Father Vic describes some of the hardships. “It’s a long list,” he says, starting with the isolation of the men. “They live in work camps on the tobacco farms, far away from town. Once a week a van comes by and drives them into the local Wal-Mart for whatever supplies they might need.”
Tobacco farming can be toxic, he says. “By the end of the day, it’s not uncommon for men to have their arms and upper bodies covered with toxic nicotine from cutting the tobacco plants. Many of the men become sick to their stomach during the day.” Some even are sick at night, but there is no medical care. “That lack of medical care is an even worse problem if someone falls ill for any reason other than injury on the job. ‘It’s not my problem,’ some farm owners say,” Father Vic reports, even though the workers are isolated from help by their living on the farm, without transportation.

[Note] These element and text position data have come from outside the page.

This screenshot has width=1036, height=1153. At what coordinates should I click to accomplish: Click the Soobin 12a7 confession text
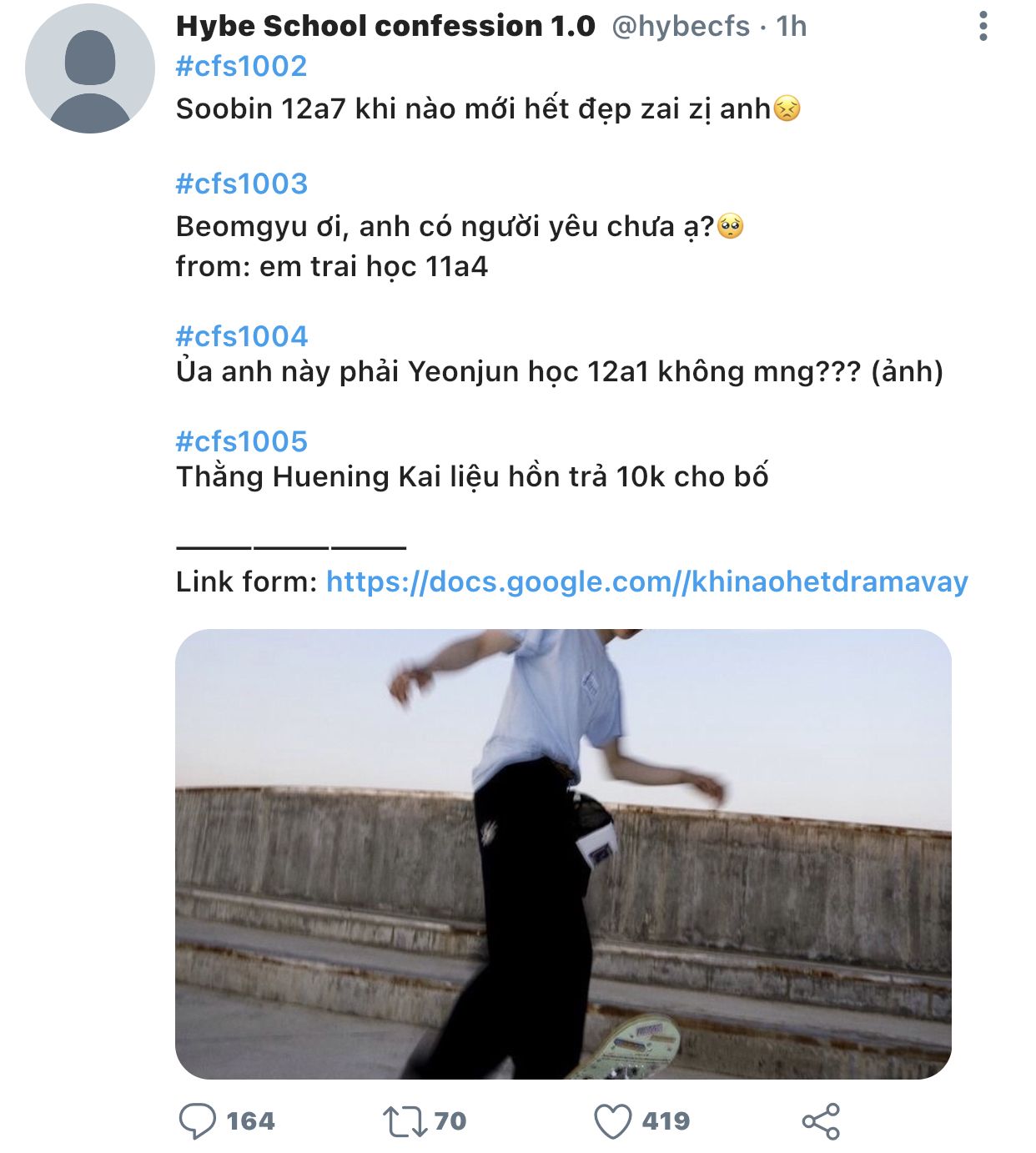(488, 109)
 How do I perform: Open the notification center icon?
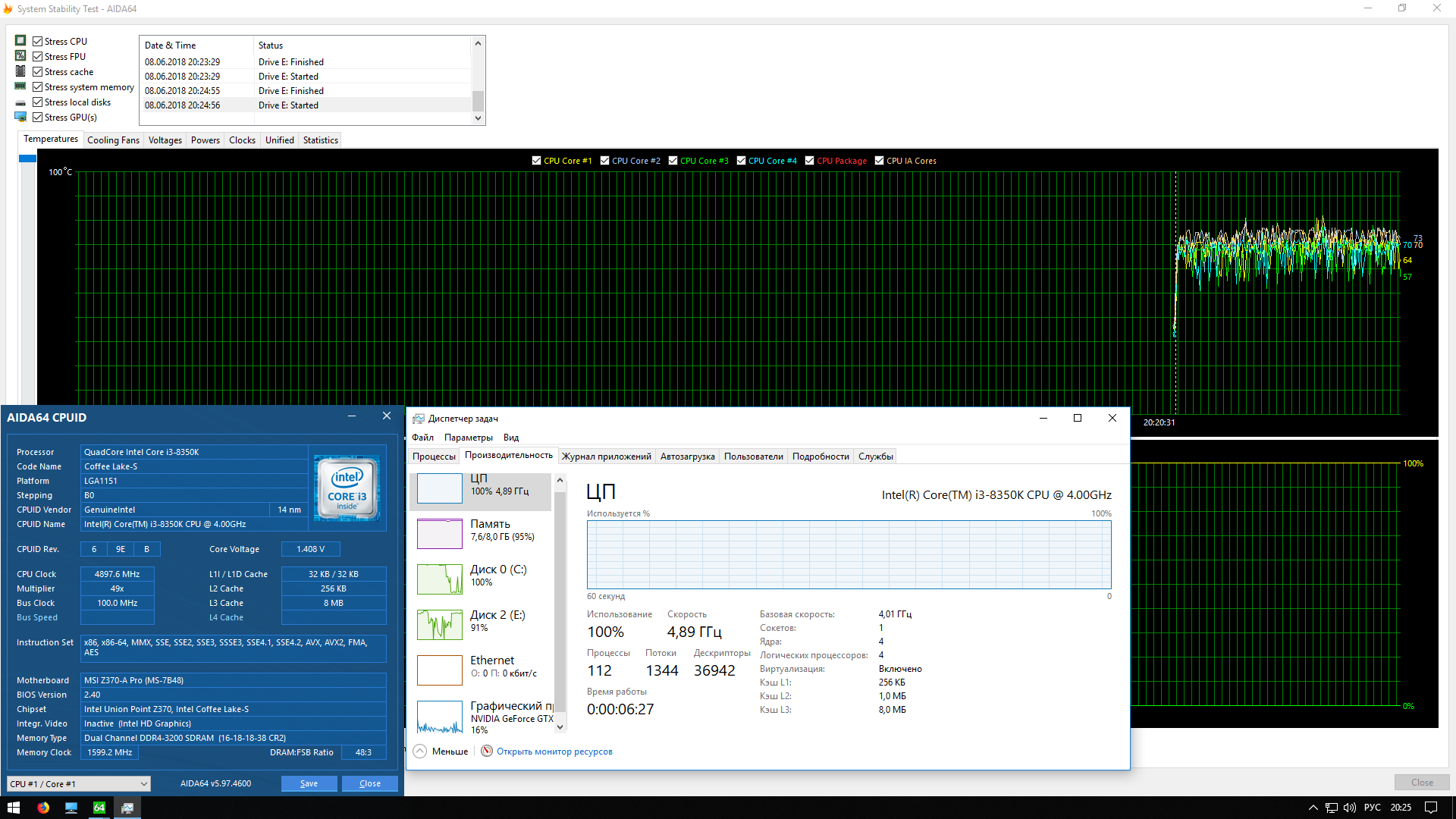pyautogui.click(x=1430, y=808)
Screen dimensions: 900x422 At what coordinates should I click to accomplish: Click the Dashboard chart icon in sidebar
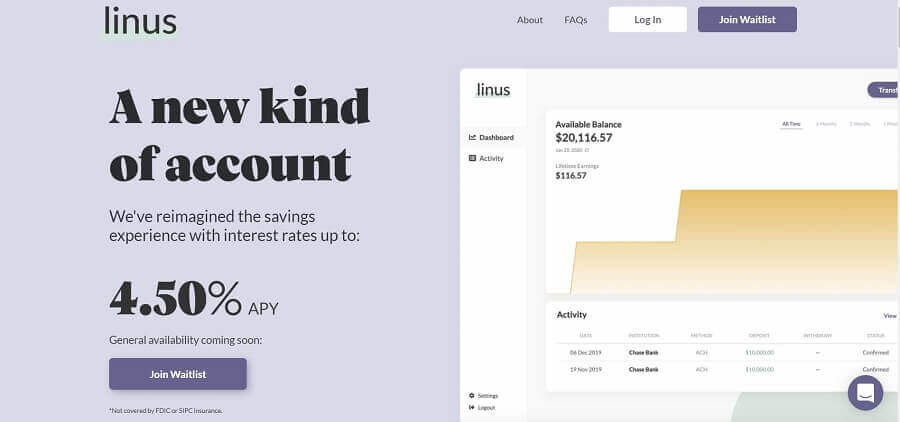coord(472,137)
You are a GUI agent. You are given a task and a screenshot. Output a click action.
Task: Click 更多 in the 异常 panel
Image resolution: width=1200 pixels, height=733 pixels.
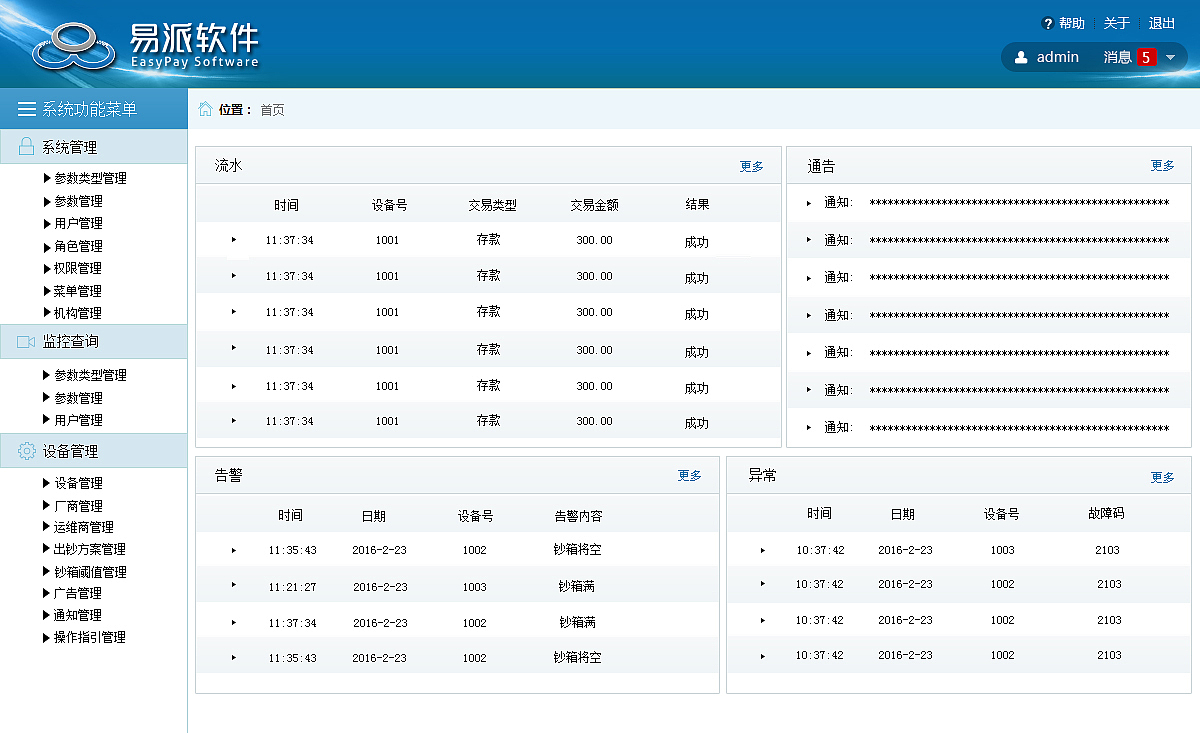click(x=1162, y=477)
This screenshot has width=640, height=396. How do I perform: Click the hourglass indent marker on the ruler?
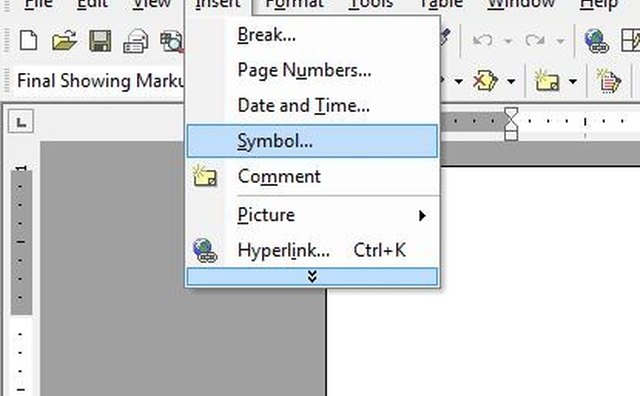click(x=511, y=124)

I met Father Vic for breakfast one morning with David, a young tobacco worker. Father Vic was transporting him to the airport at season’s end. David, age 22, showed me cell-phone photos of his wife and child. Then he proudly played for me a video of men harvesting tobacco. One man rapidly hacks the plants free with a machete as another hoists plants up onto a cart, where a third worker hangs the plants for transport. It’s a maddening pace that goes from morning till dusk.
In limited English, David tells me, “We are very grateful for Father Vic.” But mostly he has been quiet over breakfast with English-speaking people. It’s one of the challenges of being far from home.